=== Description of the task ===
Pick out every line of the material below that contains the string "dimensions", matching case exactly, and copy each one in full.

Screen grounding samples
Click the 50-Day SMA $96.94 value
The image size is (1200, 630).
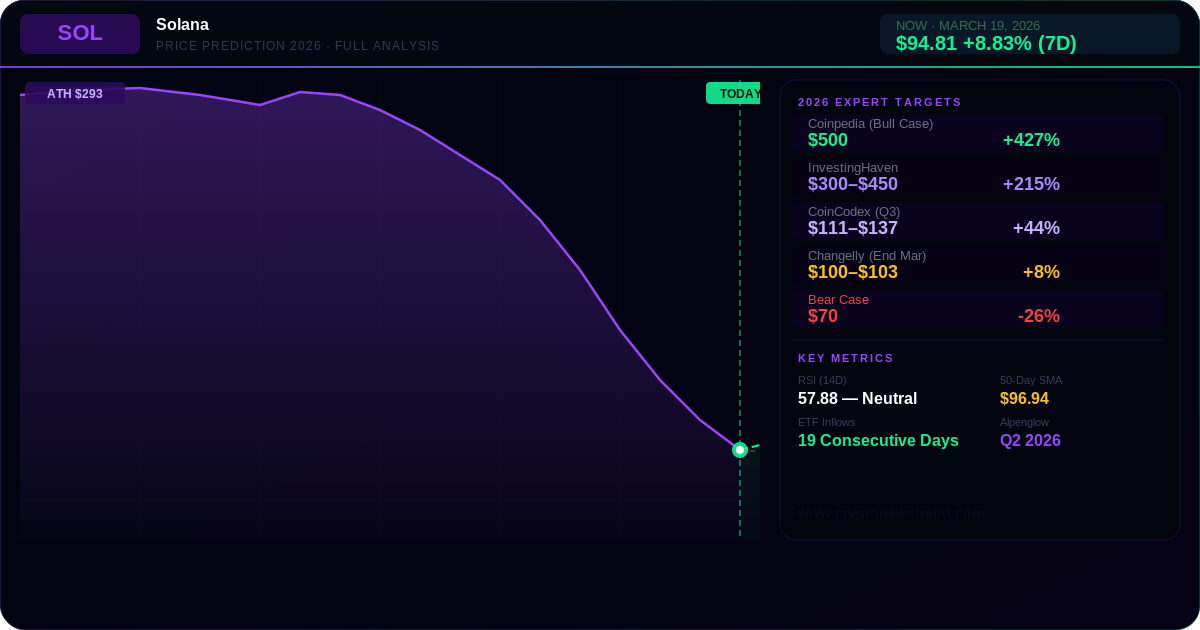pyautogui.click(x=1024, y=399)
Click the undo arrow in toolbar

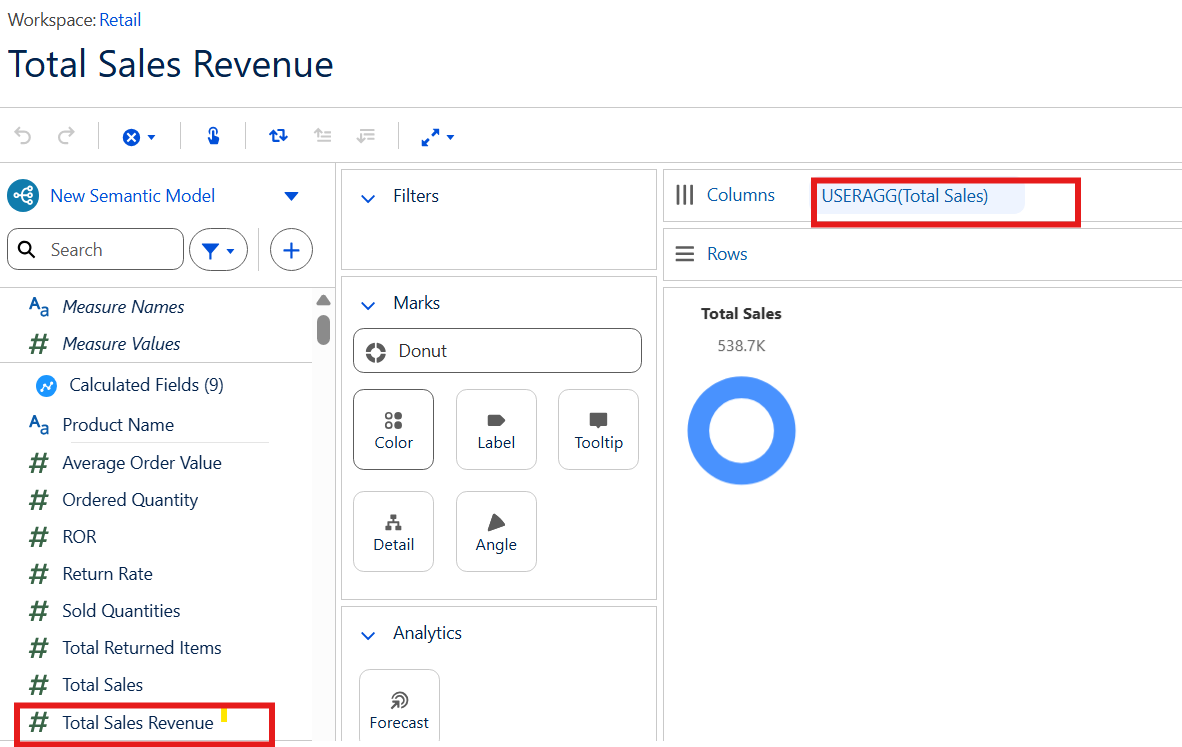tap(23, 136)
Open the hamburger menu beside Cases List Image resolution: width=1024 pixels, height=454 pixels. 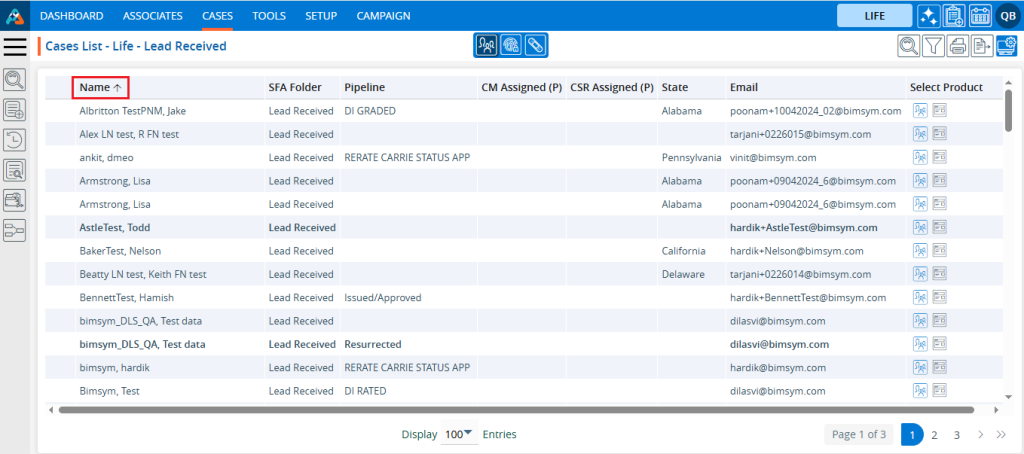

* * *

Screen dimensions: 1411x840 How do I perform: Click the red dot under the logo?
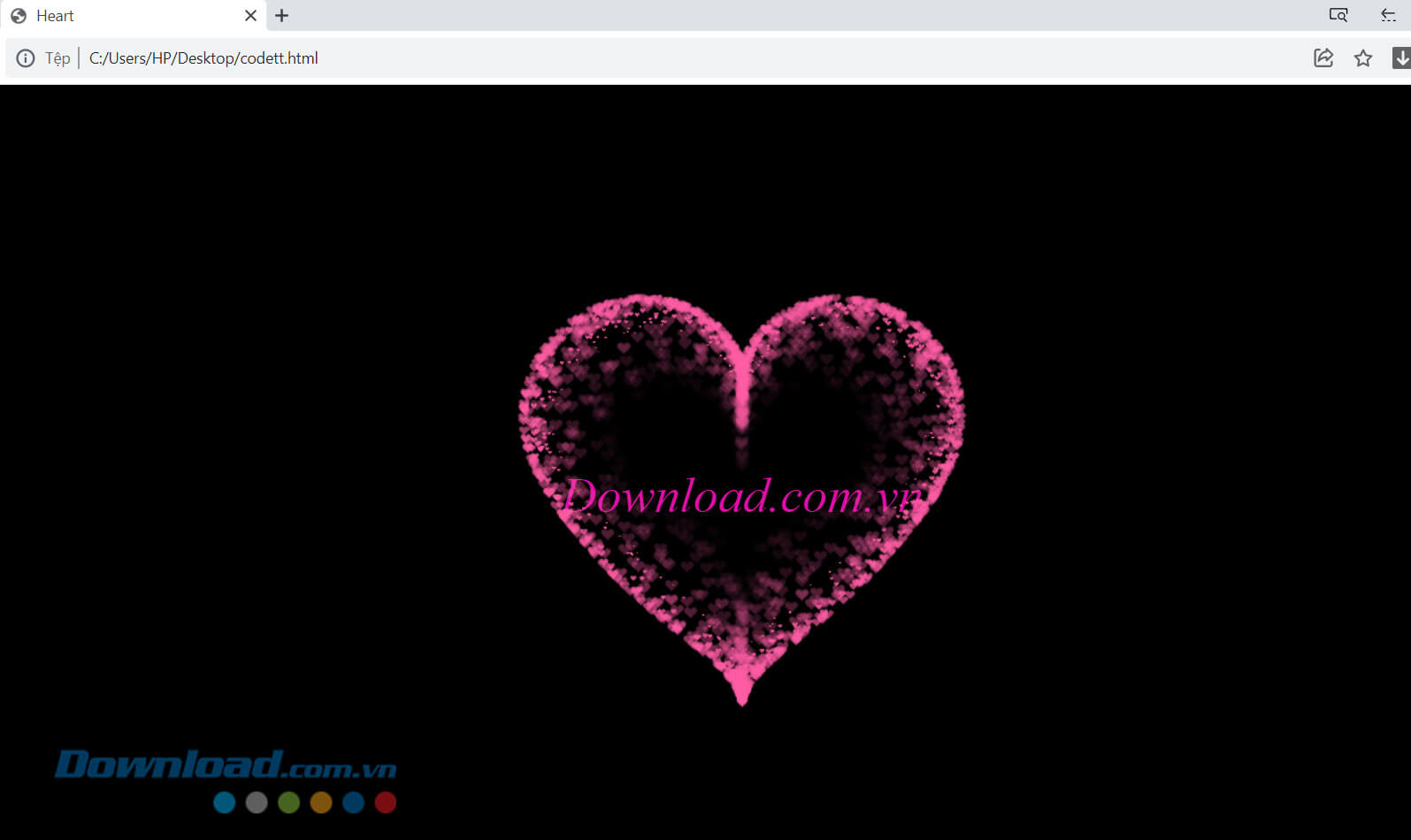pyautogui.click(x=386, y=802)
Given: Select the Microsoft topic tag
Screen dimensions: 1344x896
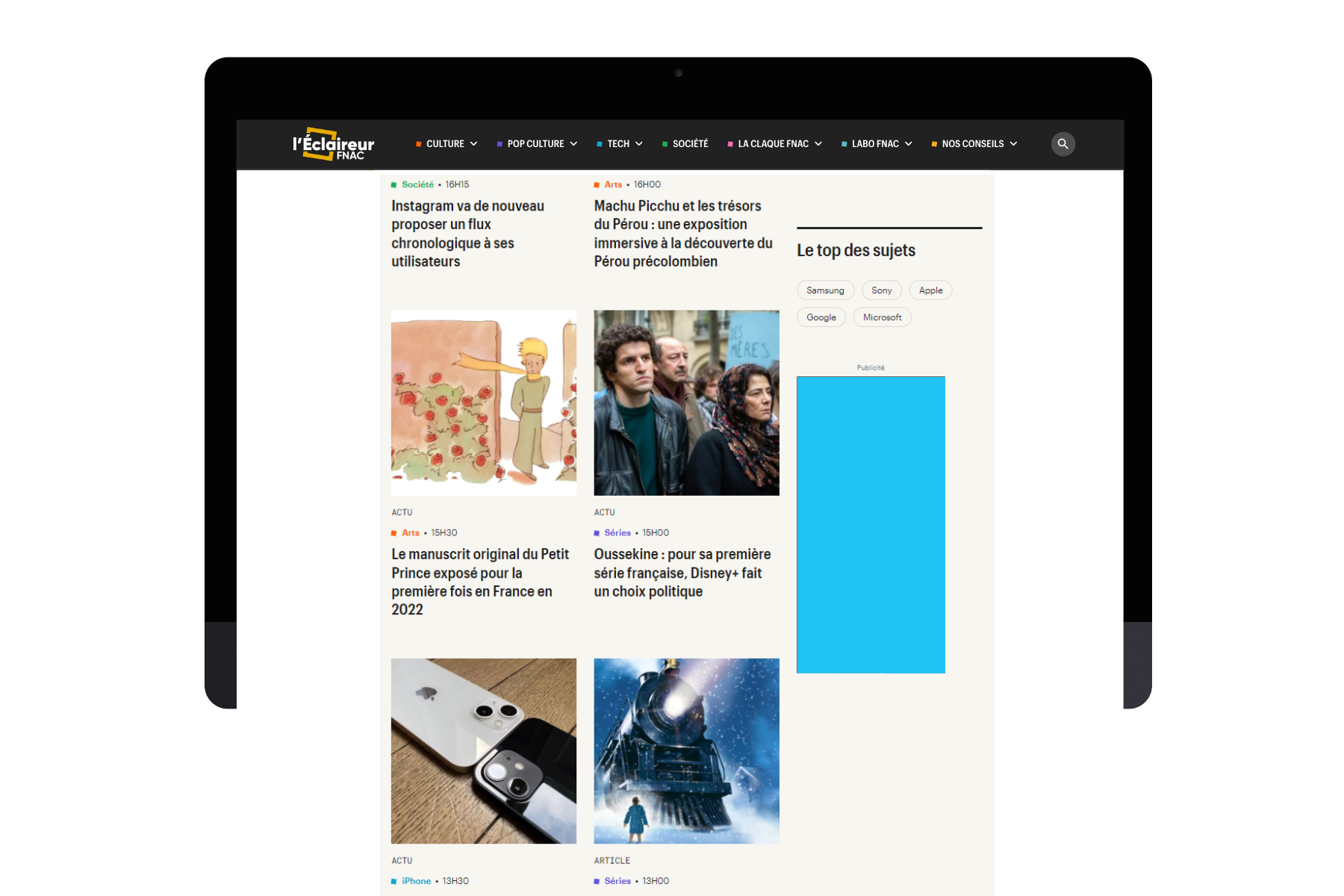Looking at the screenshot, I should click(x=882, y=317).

=== The completed task ===
Screen dimensions: 1411x840 How do I perform: Click the red dot under the logo?
Screen dimensions: 1344x896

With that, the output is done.